Recently we had an interesting opportunity to deploy 7 identical customized machines for one of Kosada’s consulting clients. We’ve been working on disk images to make this quick and painless, and have more or less succeeded. However, getting an archived image onto the machines has a few different methods, depending on circumstance. We also get to pay a penalty every time the underlying hardware changes, since the image bundles in specific drivers. Usually we’re able to work around this with minimal pain.

Excitingly, these new machines broke the mold (they’re slightly older, considerably cheaper machines), so we had to tweak the image a bit. This was thankfully quite painless. In a burst of excitement, we also decided that on the morrow we would take our working image, and use that as the source for the other machines, rather than using an archive from the e-mail/intranet server. By doing this, we could completely uncap transfer speeds on a tiny network (which we have up until now been heavily capping because saturating the network makes all the other network services shut down).

The reason why this is at all interesting or important? Folding@Home.

The expected deployment date for these new machines is not in the immediate future. Up until now we’ve usually just put undeployed machines under a desk to bide their time until they go live. With this new batch of machines though, we’d be crazy to not utilize this block of unused computing power for something altruistic.

The only tool kit we used is the SystemRescueCD.

First, we configured the network settings. This is easily accomplished using the well known tool ifconfig. Nothing fancy there.

Next, we configured the root password. Since this was a completely private network, we chose a weak password. Not a big deal. passwd is your friend.

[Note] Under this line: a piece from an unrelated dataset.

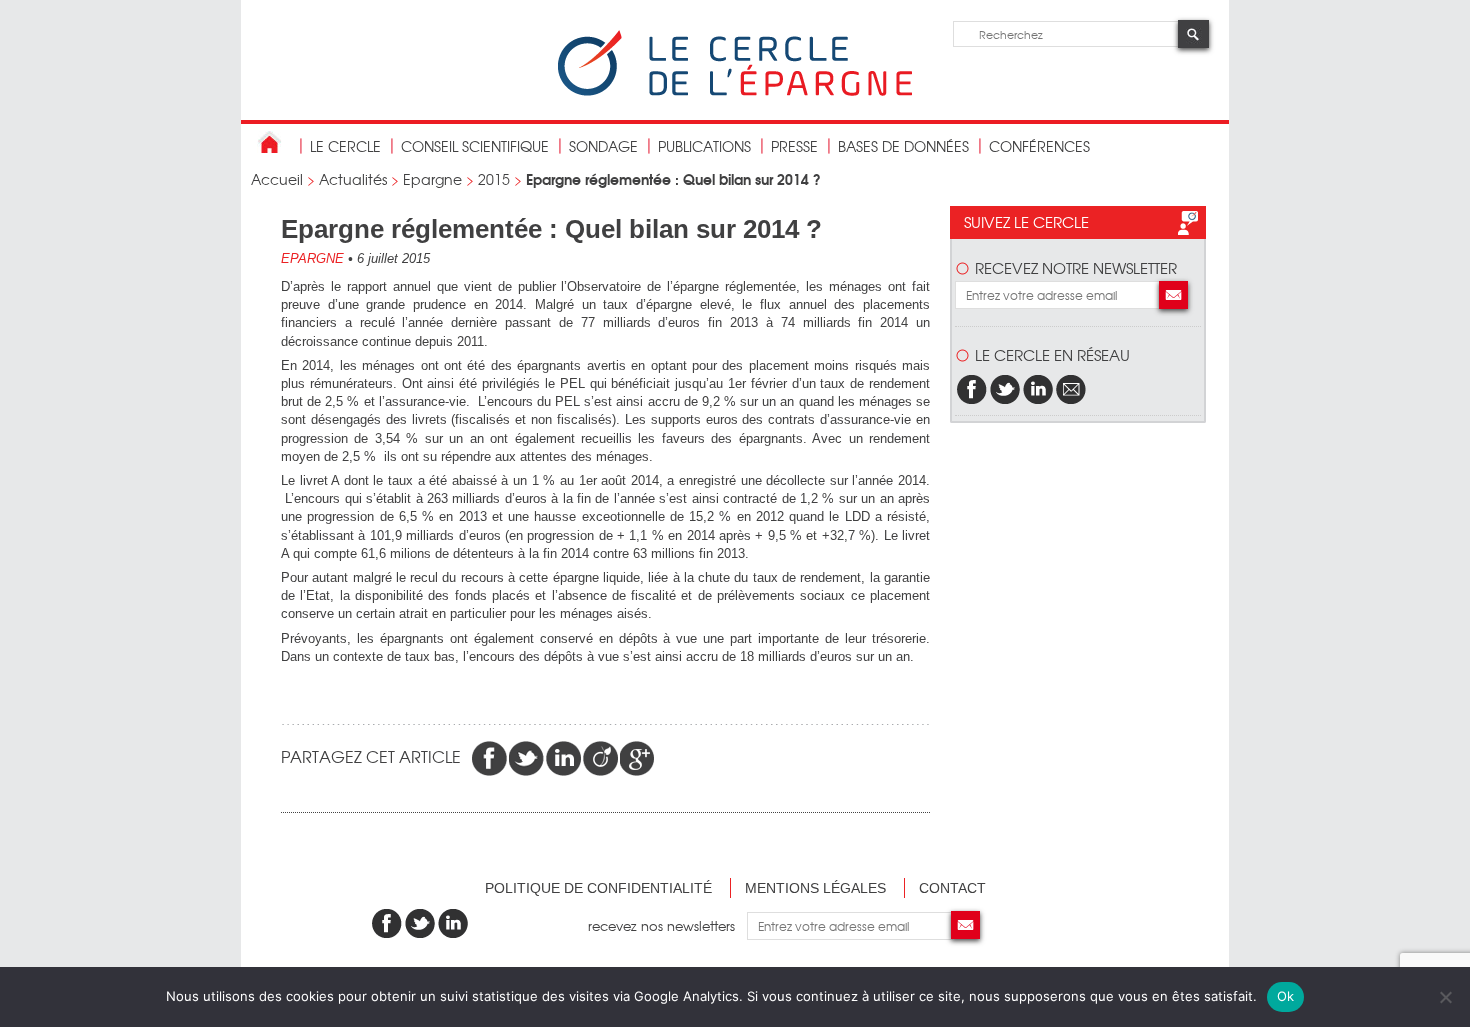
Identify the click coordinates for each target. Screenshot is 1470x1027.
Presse (794, 146)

Then, we started actually trying sftp, ftp, and ssh, and found that they’re all not running out of the box. A quick /usr/sbin/sshd reveals an interesting error: no key in /etc/ssh/ssh_host_rsa_key or /etc/ssh/ssh_host_dsa_key. To generate the keys, we did this: ssh-keygen -b 768 -f /etc/ssh/ssh_host_rsa_key -N '' and then ssh-keygen -b 768 -f /etc/ssh/ssh_host_dsa_key -N ''. Then a quick /usr/sbin/sshd and the image master was in business.

This revealed yet another problem, this time a conservative bug in sftp: you can’t get /dev/hda because it’s “not a regular file.” This posed quite a problem. However, we found that by repeating the steps above on each machine, we could have the image master “push” the image onto the others in this fashion: cat /dev/hda | ssh root@[ip address] cat > /dev/hda. This caused the image master to dump the harddrive, and then tunnel it to the others over ssh, where they would take the tunneled data and place it on /dev/hda, which is the harddrive.

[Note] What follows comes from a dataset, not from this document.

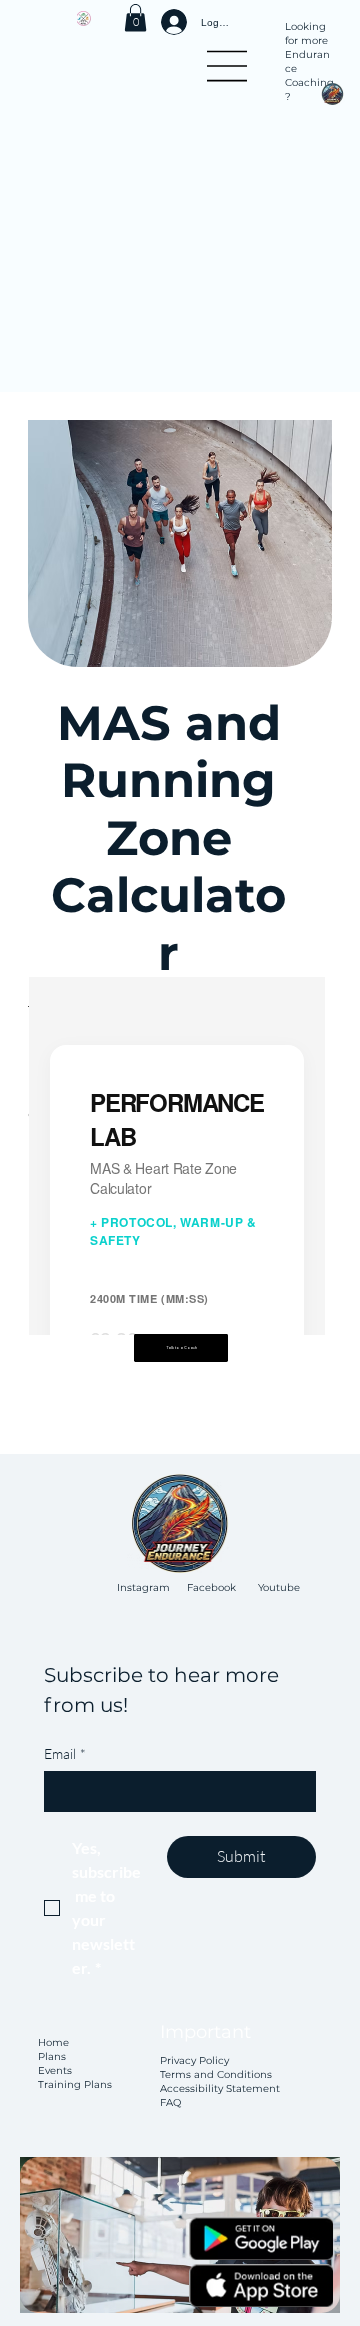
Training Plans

In the process of imaging each of these machines, we were also able to test the efficacy of ssh’s -C compression switch. We discovered that while uncompressed machines ran at about 10-11 Megabytes per second (100Mbps limit), compressed streams ran at only 100 Kilobytes per second. We couldn’t really measure how much the data was compressed, but we were pretty sure compressed streams were being soundly outpaced by the uncompressed ones. We eventually threw our hands up in disgust and restarted the compressed stream test machine so that it would use uncompressed streams and finish before it was time to go retire.

This worked pretty well. It made our Linksys switches want to retire. No time profiling was done. We learned that this isn’t too useful out of the box without some tweaks, since intervention was required on every machine. But for a small cluster like this, it wasn’t a problem at all.